- Exercise brief: An exact reprint of the data below is required, line for line.

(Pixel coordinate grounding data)
☆ ☆ ☆ ☆ ☆ ☆ ☆
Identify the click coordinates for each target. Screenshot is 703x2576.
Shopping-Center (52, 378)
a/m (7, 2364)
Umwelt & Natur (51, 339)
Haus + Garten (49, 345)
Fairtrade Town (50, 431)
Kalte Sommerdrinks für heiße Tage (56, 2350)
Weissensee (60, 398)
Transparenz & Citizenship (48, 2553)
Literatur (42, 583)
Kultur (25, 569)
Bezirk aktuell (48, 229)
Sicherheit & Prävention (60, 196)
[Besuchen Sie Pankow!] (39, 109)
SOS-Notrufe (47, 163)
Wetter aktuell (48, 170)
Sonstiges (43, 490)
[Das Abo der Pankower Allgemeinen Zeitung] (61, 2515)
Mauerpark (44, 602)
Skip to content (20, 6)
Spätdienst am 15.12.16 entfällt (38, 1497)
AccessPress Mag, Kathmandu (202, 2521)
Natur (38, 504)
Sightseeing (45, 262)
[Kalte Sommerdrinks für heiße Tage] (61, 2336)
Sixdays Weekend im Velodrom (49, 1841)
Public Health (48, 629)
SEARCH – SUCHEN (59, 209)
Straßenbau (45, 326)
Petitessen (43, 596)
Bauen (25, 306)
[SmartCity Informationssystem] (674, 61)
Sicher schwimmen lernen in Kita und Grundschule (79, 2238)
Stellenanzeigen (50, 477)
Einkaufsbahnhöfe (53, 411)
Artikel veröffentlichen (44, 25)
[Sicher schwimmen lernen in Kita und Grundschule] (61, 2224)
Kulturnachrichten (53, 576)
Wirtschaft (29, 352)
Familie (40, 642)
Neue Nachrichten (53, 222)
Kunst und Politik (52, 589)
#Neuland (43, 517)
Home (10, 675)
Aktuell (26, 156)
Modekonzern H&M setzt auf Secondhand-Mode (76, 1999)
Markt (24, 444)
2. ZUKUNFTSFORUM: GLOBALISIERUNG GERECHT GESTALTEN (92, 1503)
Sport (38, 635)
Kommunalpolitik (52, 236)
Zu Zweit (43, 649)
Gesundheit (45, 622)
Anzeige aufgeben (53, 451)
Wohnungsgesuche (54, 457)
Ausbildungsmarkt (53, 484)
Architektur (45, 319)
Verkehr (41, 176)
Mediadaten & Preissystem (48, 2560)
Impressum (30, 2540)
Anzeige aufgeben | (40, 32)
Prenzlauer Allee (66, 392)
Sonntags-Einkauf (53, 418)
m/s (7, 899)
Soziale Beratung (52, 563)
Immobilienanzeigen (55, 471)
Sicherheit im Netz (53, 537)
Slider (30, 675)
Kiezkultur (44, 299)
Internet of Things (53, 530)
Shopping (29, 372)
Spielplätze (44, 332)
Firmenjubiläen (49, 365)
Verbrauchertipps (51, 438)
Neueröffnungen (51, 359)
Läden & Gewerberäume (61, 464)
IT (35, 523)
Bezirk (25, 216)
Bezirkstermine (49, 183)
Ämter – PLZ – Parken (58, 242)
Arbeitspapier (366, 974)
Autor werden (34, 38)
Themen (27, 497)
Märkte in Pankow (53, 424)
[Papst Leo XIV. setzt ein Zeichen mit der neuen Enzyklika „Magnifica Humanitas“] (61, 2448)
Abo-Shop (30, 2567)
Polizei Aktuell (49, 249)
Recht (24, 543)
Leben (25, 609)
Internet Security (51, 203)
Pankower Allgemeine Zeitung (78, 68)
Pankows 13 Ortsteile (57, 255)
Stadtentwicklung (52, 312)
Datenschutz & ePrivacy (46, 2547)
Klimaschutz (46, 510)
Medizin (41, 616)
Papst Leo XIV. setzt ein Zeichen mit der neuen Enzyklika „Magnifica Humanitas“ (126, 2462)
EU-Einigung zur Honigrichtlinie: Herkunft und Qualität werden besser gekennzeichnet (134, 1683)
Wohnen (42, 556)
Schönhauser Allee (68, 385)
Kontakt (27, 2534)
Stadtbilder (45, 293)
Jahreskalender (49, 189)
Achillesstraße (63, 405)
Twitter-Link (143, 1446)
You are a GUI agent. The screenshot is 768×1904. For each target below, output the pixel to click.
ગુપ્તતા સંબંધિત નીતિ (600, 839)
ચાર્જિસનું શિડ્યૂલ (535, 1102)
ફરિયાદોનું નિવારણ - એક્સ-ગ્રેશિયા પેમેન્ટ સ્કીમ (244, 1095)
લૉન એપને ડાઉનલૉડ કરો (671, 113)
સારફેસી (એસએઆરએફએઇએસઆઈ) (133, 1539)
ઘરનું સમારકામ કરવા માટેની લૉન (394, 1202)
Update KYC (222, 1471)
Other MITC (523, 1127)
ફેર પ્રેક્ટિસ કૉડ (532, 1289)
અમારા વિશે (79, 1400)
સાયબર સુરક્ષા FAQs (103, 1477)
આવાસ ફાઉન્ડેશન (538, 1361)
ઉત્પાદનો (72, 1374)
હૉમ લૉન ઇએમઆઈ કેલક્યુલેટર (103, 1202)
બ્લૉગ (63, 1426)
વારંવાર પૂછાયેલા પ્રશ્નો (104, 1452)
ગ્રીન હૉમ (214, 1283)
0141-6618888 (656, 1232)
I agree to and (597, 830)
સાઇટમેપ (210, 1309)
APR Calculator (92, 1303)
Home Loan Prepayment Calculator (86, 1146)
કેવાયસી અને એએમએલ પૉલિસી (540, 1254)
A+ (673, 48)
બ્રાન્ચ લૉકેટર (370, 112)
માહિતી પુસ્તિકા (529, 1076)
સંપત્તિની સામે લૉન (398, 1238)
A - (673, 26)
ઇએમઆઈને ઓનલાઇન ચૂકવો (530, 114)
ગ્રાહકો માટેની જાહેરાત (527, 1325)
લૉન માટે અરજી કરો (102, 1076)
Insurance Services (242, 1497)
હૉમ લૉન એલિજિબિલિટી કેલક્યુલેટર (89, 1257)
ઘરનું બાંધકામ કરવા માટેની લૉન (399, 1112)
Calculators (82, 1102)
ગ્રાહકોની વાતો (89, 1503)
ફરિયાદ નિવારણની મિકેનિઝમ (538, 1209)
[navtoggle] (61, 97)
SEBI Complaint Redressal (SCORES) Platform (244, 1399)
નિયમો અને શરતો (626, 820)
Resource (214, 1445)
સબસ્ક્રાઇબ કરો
☆ ☆ ☆ ☆ ☆ ☆ ☆
- Result of the task:
Identify the click coordinates for each target. Screenshot is 703x2576.
Shopping-Center (52, 378)
a/m (7, 2364)
Umwelt & Natur (51, 339)
Haus + Garten (49, 345)
Fairtrade Town (50, 431)
Kalte Sommerdrinks für heiße Tage (56, 2350)
Weissensee (60, 398)
Transparenz & Citizenship (48, 2553)
Literatur (42, 583)
Kultur (25, 569)
Bezirk aktuell (48, 229)
Sicherheit & Prävention (60, 196)
[Besuchen Sie Pankow!] (39, 109)
SOS-Notrufe (47, 163)
Wetter aktuell (48, 170)
Sonstiges (43, 490)
[Das Abo der Pankower Allgemeinen Zeitung] (61, 2515)
Mauerpark (44, 602)
Skip to content (20, 6)
Spätdienst am 15.12.16 entfällt (38, 1497)
AccessPress Mag, Kathmandu (202, 2521)
Natur (38, 504)
Sightseeing (45, 262)
[Kalte Sommerdrinks für heiße Tage] (61, 2336)
Sixdays Weekend im Velodrom (49, 1841)
Public Health (48, 629)
SEARCH – SUCHEN (59, 209)
Straßenbau (45, 326)
Petitessen (43, 596)
Bauen (25, 306)
[SmartCity Informationssystem] (674, 61)
Sicher schwimmen lernen in Kita und Grundschule (79, 2238)
Stellenanzeigen (50, 477)
Einkaufsbahnhöfe (53, 411)
Artikel veröffentlichen (44, 25)
[Sicher schwimmen lernen in Kita und Grundschule] (61, 2224)
Kulturnachrichten (53, 576)
Wirtschaft (29, 352)
Familie (40, 642)
Neue Nachrichten (53, 222)
Kunst und Politik (52, 589)
#Neuland (43, 517)
Home (10, 675)
Aktuell (26, 156)
Modekonzern H&M setzt auf Secondhand-Mode (76, 1999)
Markt (24, 444)
2. ZUKUNFTSFORUM: GLOBALISIERUNG GERECHT GESTALTEN (92, 1503)
Sport (38, 635)
Kommunalpolitik (52, 236)
Zu Zweit (43, 649)
Gesundheit (45, 622)
Anzeige aufgeben (53, 451)
Wohnungsgesuche (54, 457)
Ausbildungsmarkt (53, 484)
Architektur (45, 319)
Verkehr (41, 176)
Mediadaten & Preissystem (48, 2560)
Impressum (30, 2540)
Anzeige aufgeben | (40, 32)
Prenzlauer Allee (66, 392)
Sonntags-Einkauf (53, 418)
m/s (7, 899)
Soziale Beratung (52, 563)
Immobilienanzeigen (55, 471)
Sicherheit im Netz (53, 537)
Slider (30, 675)
Kiezkultur (44, 299)
Internet of Things (53, 530)
Shopping (29, 372)
Spielplätze (44, 332)
Firmenjubiläen (49, 365)
Verbrauchertipps (51, 438)
Neueröffnungen (51, 359)
Läden & Gewerberäume (61, 464)
IT (35, 523)
Bezirk (25, 216)
Bezirkstermine (49, 183)
Ämter – PLZ – Parken (58, 242)
Arbeitspapier (366, 974)
Autor werden (34, 38)
Themen (27, 497)
Märkte in Pankow (53, 424)
[Papst Leo XIV. setzt ein Zeichen mit der neuen Enzyklika „Magnifica Humanitas“] (61, 2448)
Abo-Shop (30, 2567)
Polizei Aktuell (49, 249)
Recht (24, 543)
Leben (25, 609)
Internet Security (51, 203)
Pankower Allgemeine Zeitung (78, 68)
Pankows 13 Ortsteile (57, 255)
Stadtentwicklung (52, 312)
Datenschutz & ePrivacy (46, 2547)
Klimaschutz (46, 510)
Medizin (41, 616)
Papst Leo XIV. setzt ein Zeichen mit der neuen Enzyklika „Magnifica Humanitas“ (126, 2462)
EU-Einigung zur Honigrichtlinie: Herkunft und Qualität werden besser gekennzeichnet (134, 1683)
Wohnen (42, 556)
Schönhauser Allee (68, 385)
Kontakt (27, 2534)
Stadtbilder (45, 293)
Jahreskalender (49, 189)
Achillesstraße (63, 405)
Twitter-Link (143, 1446)
You are a GUI agent. The screenshot is 768×1904. For each target below, output the pixel to click.
ગુપ્તતા સંબંધિત નીતિ (600, 839)
ચાર્જિસનું શિડ્યૂલ (535, 1102)
ફરિયાદોનું નિવારણ - એક્સ-ગ્રેશિયા પેમેન્ટ સ્કીમ (244, 1095)
લૉન એપને ડાઉનલૉડ કરો (671, 113)
સારફેસી (એસએઆરએફએઇએસઆઈ) (133, 1539)
ઘરનું સમારકામ કરવા માટેની લૉન (394, 1202)
Update KYC (222, 1471)
Other MITC (523, 1127)
ફેર પ્રેક્ટિસ કૉડ (532, 1289)
અમારા વિશે (79, 1400)
સાયબર સુરક્ષા FAQs (103, 1477)
આવાસ ફાઉન્ડેશન (538, 1361)
ઉત્પાદનો (72, 1374)
હૉમ લૉન ઇએમઆઈ કેલક્યુલેટર (103, 1202)
બ્લૉગ (63, 1426)
વારંવાર પૂછાયેલા પ્રશ્નો (104, 1452)
ગ્રીન હૉમ (214, 1283)
0141-6618888 (656, 1232)
I agree to and (597, 830)
સાઇટમેપ (210, 1309)
APR Calculator (92, 1303)
Home Loan Prepayment Calculator (86, 1146)
કેવાયસી અને એએમએલ પૉલિસી (540, 1254)
A+ (673, 48)
બ્રાન્ચ લૉકેટર (370, 112)
માહિતી પુસ્તિકા (529, 1076)
સંપત્તિની સામે લૉન (398, 1238)
A - (673, 26)
ઇએમઆઈને ઓનલાઇન ચૂકવો (530, 114)
ગ્રાહકો માટેની જાહેરાત (527, 1325)
લૉન માટે અરજી કરો (102, 1076)
Insurance Services (242, 1497)
હૉમ લૉન એલિજિબિલિટી કેલક્યુલેટર (89, 1257)
ઘરનું બાંધકામ કરવા માટેની લૉન (399, 1112)
Calculators (82, 1102)
ગ્રાહકોની વાતો (89, 1503)
ફરિયાદ નિવારણની મિકેનિઝમ (538, 1209)
[navtoggle] (61, 97)
SEBI Complaint Redressal (SCORES) Platform (244, 1399)
નિયમો અને શરતો (626, 820)
Resource (214, 1445)
સબસ્ક્રાઇબ કરો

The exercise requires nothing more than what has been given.